Indigenous Peoples – Tourism Partnerships (14.08.18)

This week saw the observation of the International Day of the World’s Indigenous Peoples (09.08.18), an annual event that highlights, promotes and defends the understanding and true worth of indigenous populations.

Indigenous and minority groups across the world are caught between safeguarding their own traditions and adapting to modern behaviour as globalisation makes its inroads. It is a constant struggle to protect their rights.

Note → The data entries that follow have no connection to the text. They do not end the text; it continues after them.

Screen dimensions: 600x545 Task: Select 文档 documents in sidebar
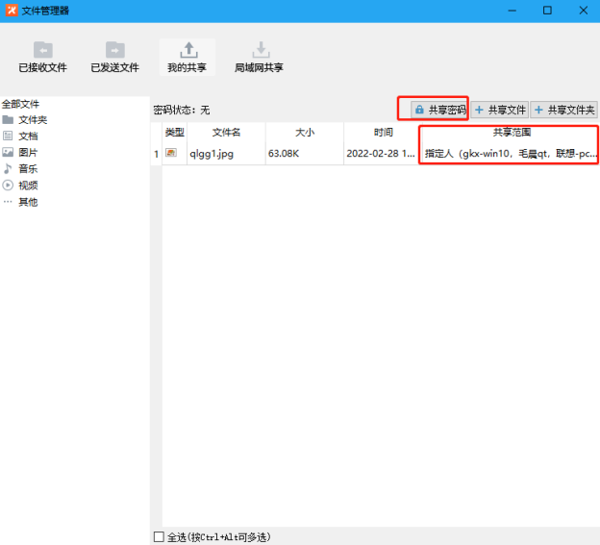(x=28, y=136)
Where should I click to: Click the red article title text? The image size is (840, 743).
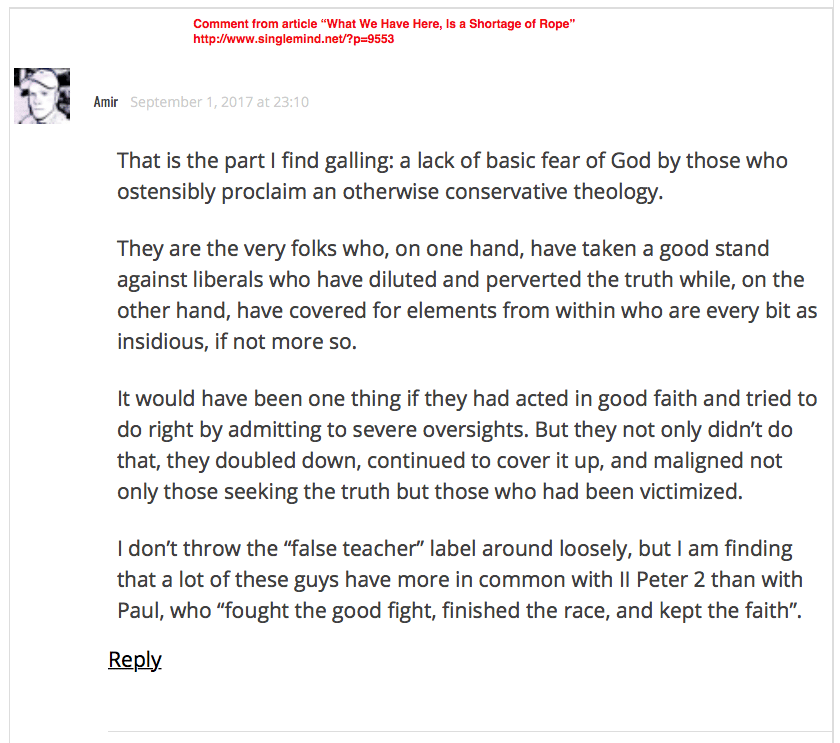[x=383, y=24]
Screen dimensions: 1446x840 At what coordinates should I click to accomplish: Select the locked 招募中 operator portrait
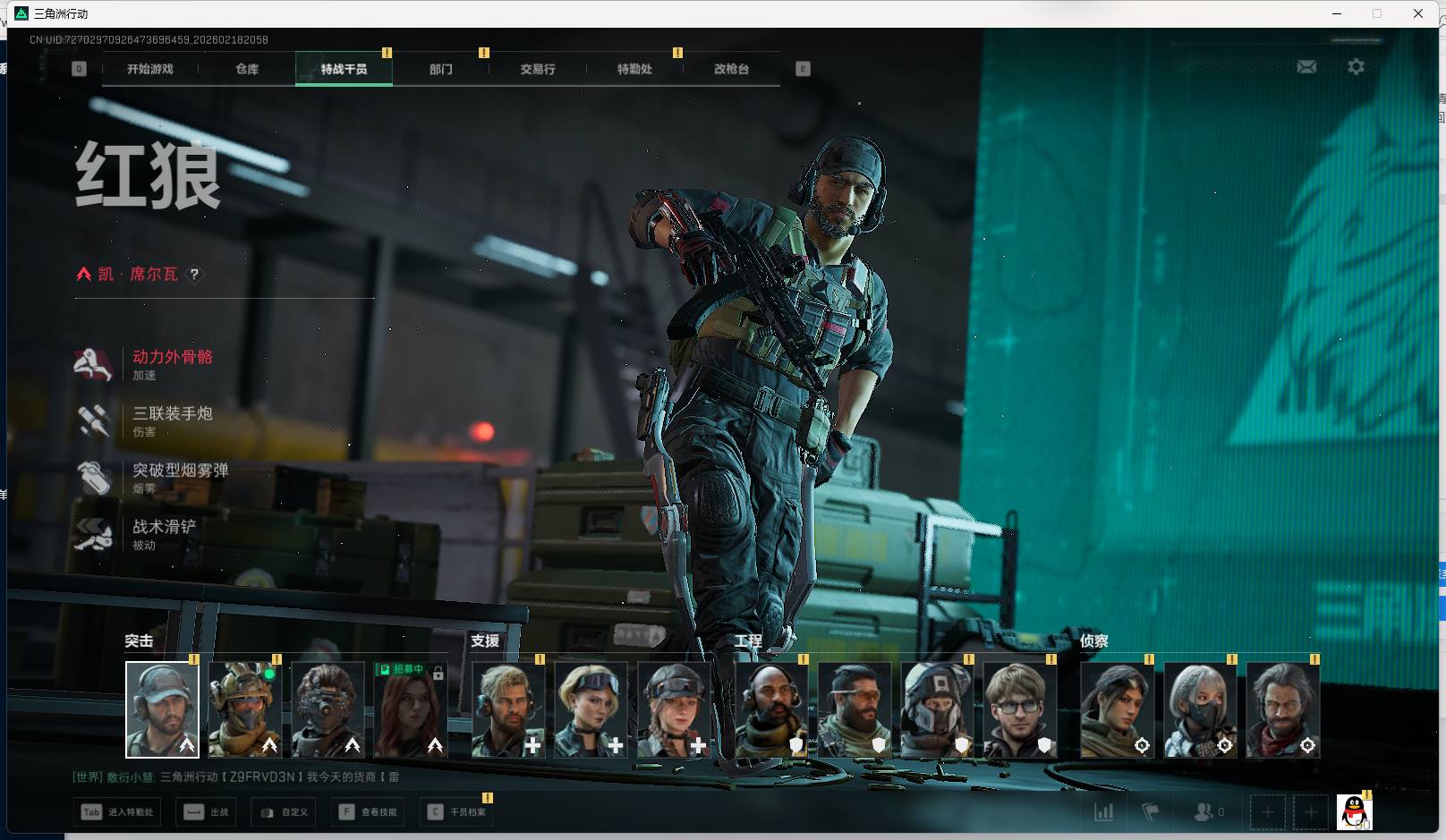tap(411, 709)
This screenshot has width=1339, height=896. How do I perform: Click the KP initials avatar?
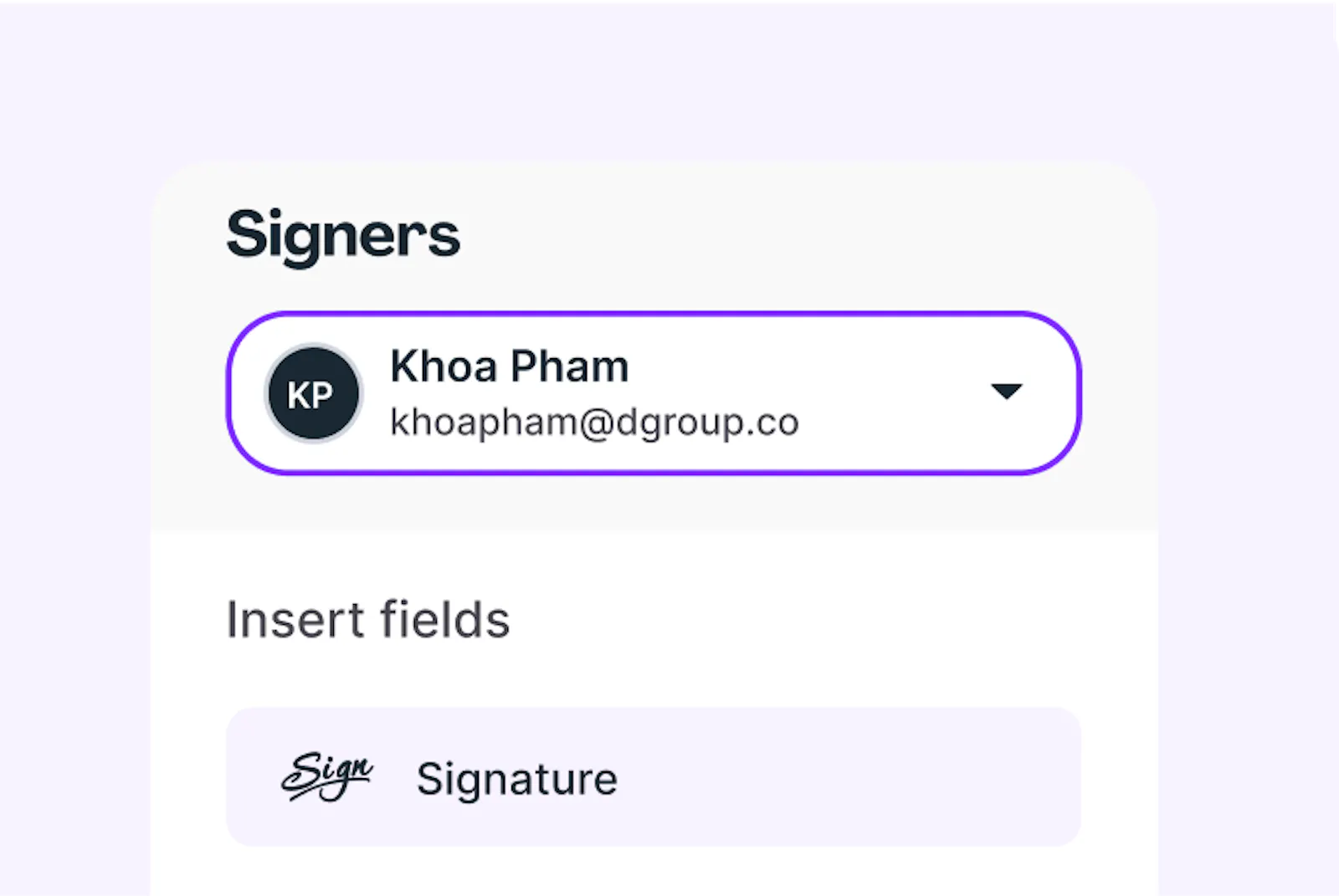point(313,393)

As a travel organiser, we at Nomadic Thoughts have always valued and celebrated the diversity of the world’s many beliefs, traditions and ways of life. We wholeheartedly believe that, managed well, the partnership between local people and their international visitors can benefit and protect the cultures that are so under threat.

Indeed, tourism is often the strongest minder of traditional ways.  Visitors and local communities alike benefit from interactive experiences such as tours, shows and environmental excursions which focus on historical beliefs and ways of life.

Native American guides in the Mid-West, Mayan descendants in Central America and rural farmers in the Andes are perfect examples of local minority groups embracing tourism for the benefit of their communities. Educating their own community, as much as the visitors, in ancestral beliefs, language, community rights, past treaty agreements and traditional knowledge.

Likewise, the many African tribal ancestries can be further understood and, one hopes, safeguarded through tourism. Indigenous communities’ religious beliefs, as well as the local environment, can be upheld and supported through tourism in many a destination, from the Himalayan peaks, Amazonian jungle, south east Asian tribal regions, to the deserts of Australasia and islands in the South Pacific.

Hand in hand with the United Nations Declaration on the rights of the world’s 370 million indigenous people, goes the sincere hope that, as custodians of a vast majority of the world’s 7,000 languages across 5,000 different cultures, their identity is both recognised and sustained for the future.

Of particular interest is this year’s theme, which focuses on Indigenous peoples’ migration and movement.